1 Lucky Texan Posted August 7, 2018 Share Posted August 7, 2018 tires must be identical; brand/model/size and near each other in wear. (without getting into esoterics like measuring rolling radii, etc.) Link to comment Share on other sites More sharing options...
heartless Posted August 8, 2018 Share Posted August 8, 2018 the tires are most likely what caused the problem (or hastened it along) but the real problem is the duty c & the transfer clutch pack - the only way to really resolve it is to replace them. buying mismatched, used tires for these cars is a really bad idea.. for future reference, AWD Subarus really need to have matching tires all around - same brand, same model, same treadwear, and within 1/4 in circumference on all 4. 1 Link to comment Share on other sites More sharing options...
idosubaru Posted August 8, 2018 Share Posted August 8, 2018 Replace the Duty C solenoid. Usually wise to replace the cluches while you're in there and file down the grooves. If the FWD fuse works you can install a simple switch to toggle between FWD and AWD from the cabin and drive it indefinitely like that. It's a good option sometimes, particularly here in the rust belt where the car might be rusted/worthless and fall apart if you work on it anyway - so an imperfect - but free and long term fix is a good option. 1. tires need to match in diameter (regardless of brand, tread wear, etc) - the diameter is the physical quantity that matters. if they're all the same size and close to the same tread depth you're fine. 2. if you have the flashing code and light - i'm fairly certain that's an electro-mechanical failure of the solenoid or supporting circuit - not anything else like fluid or tires. although i still think you should change the fluid and install/verify proper tires before proceeding, but the reality is the fluid/tires usually isn't causing the duty C circuit electrical/mechanical failure. Link to comment Share on other sites More sharing options...
CNY_Dave Posted August 8, 2018 Share Posted August 8, 2018 The system that sets the code for the solenoid can only look at essentially the resistance of the solenoid circuit- too low a voltage and there's a short, too high and there's an open.
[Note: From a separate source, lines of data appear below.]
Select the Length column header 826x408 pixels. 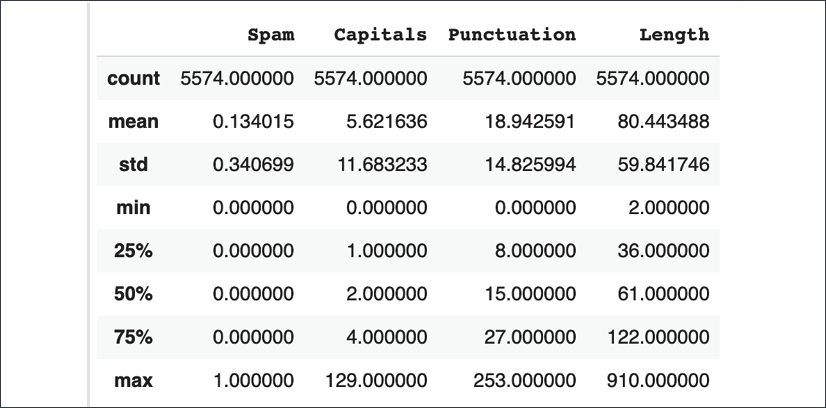[x=674, y=35]
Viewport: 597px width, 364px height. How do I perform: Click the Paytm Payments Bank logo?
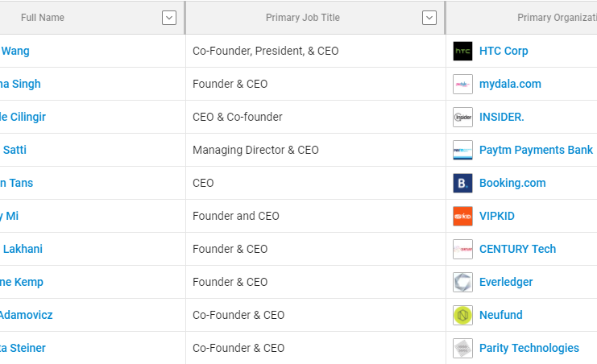click(x=462, y=150)
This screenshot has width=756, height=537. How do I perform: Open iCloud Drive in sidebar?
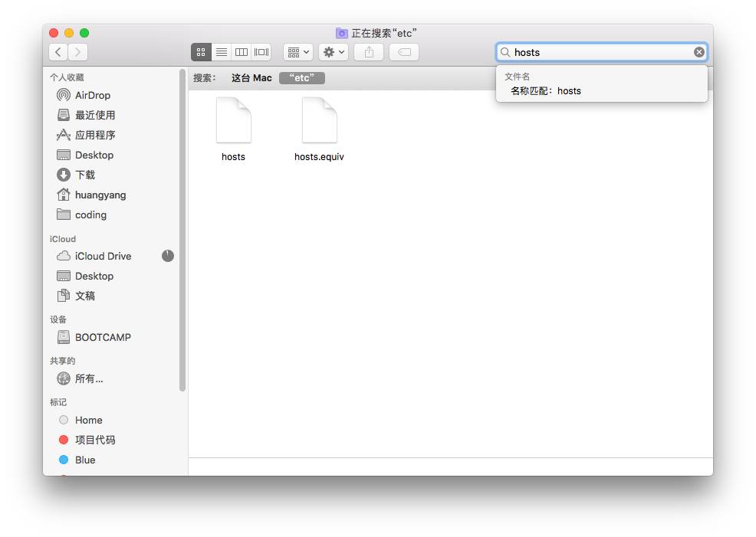[x=103, y=256]
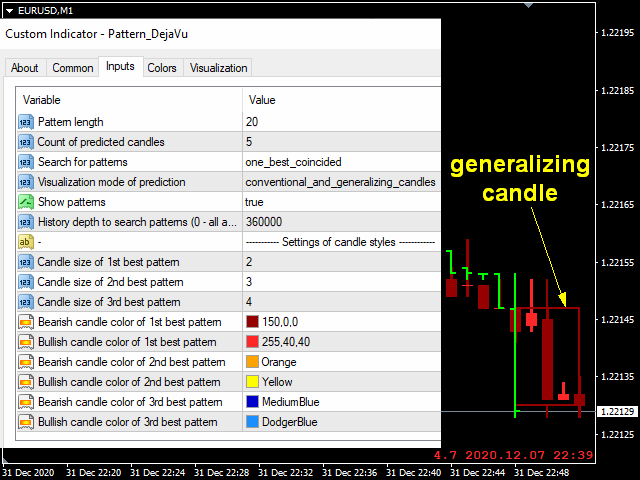Pick the DodgerBlue bullish color swatch

252,422
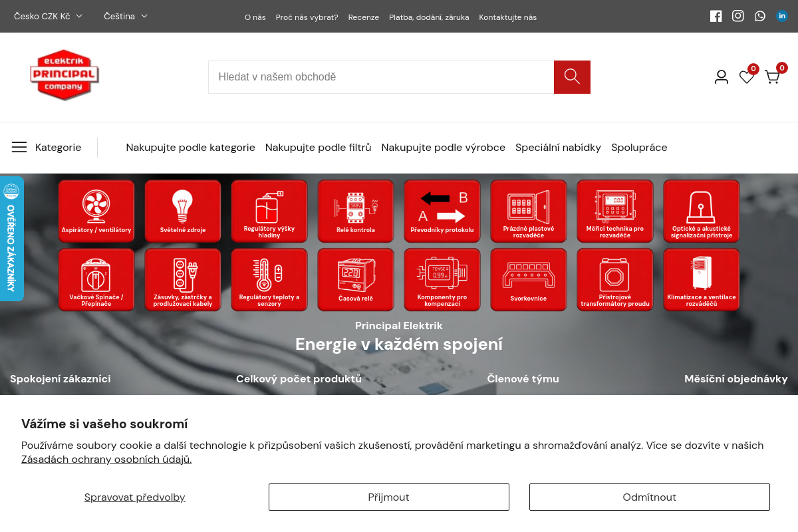This screenshot has height=532, width=798.
Task: Click the Facebook icon in header
Action: [x=716, y=16]
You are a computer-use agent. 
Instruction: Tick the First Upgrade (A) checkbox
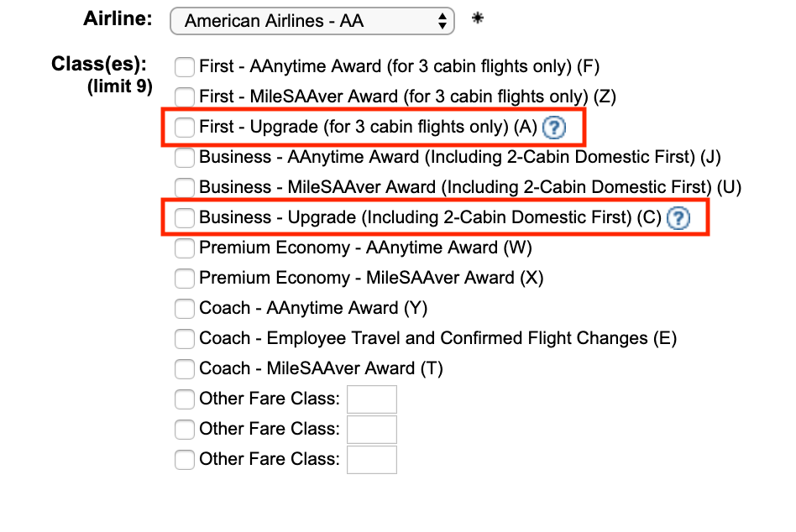[185, 128]
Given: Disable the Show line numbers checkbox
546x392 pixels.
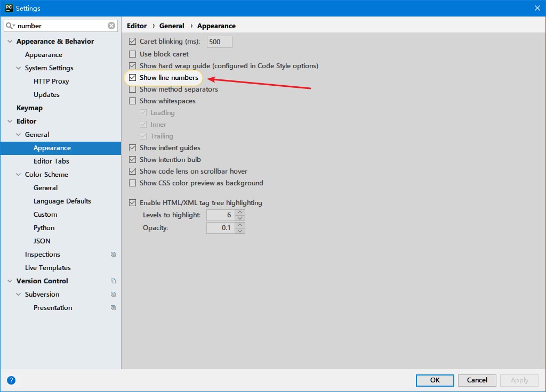Looking at the screenshot, I should click(133, 78).
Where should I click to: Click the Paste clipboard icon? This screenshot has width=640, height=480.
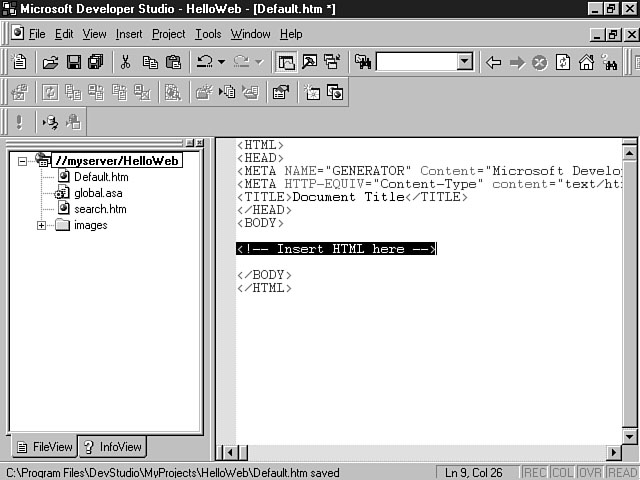tap(173, 62)
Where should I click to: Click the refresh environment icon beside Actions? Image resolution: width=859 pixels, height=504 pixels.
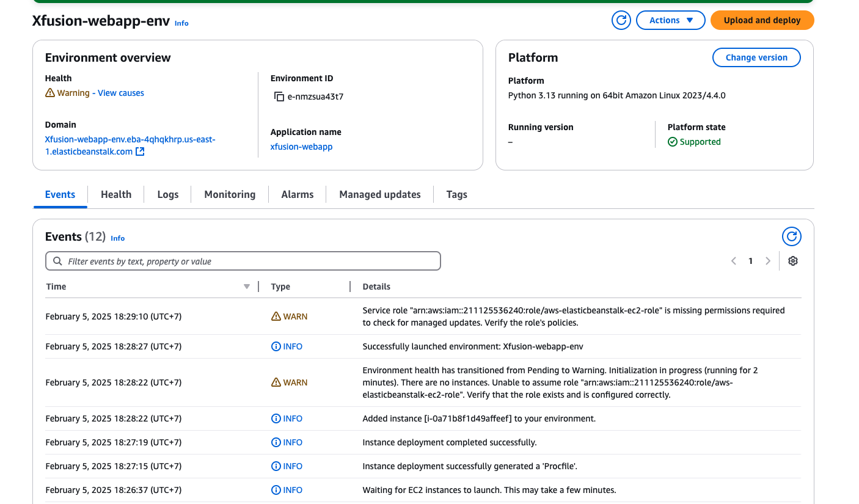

Unless there's a wiring problem, a solenoid coil like that (as a sensor or actuator) fails as described, so the advice to change it is good advice. Link to comment Share on other sites More sharing options...
Colec533 Posted August 11, 2018 Author Share Posted August 11, 2018 On 8/8/2018 at 10:49 PM, idosubaru said: Replace the Duty C solenoid. Usually wise to replace the cluches while you're in there and file down the grooves. If the FWD fuse works you can install a simple switch to toggle between FWD and AWD from the cabin and drive it indefinitely like that. It's a good option sometimes, particularly here in the rust belt where the car might be rusted/worthless and fall apart if you work on it anyway - so an imperfect - but free and long term fix is a good option. 1. tires need to match in diameter (regardless of brand, tread wear, etc) - the diameter is the physical quantity that matters. if they're all the same size and close to the same tread depth you're fine. 2. if you have the flashing code and light - i'm fairly certain that's an electro-mechanical failure of the solenoid or supporting circuit - not anything else like fluid or tires. although i still think you should change the fluid and install/verify proper tires before proceeding, but the reality is the fluid/tires usually isn't causing the duty C circuit electrical/mechanical failure. The FWD fuse will only work for 30 min to an hour and then the green power light will apear and it will go out and switch back to AWD it runs great in Fwd. if the fwd fuse stayed on all the time that would be perfect for me Link to comment Share on other sites More sharing options...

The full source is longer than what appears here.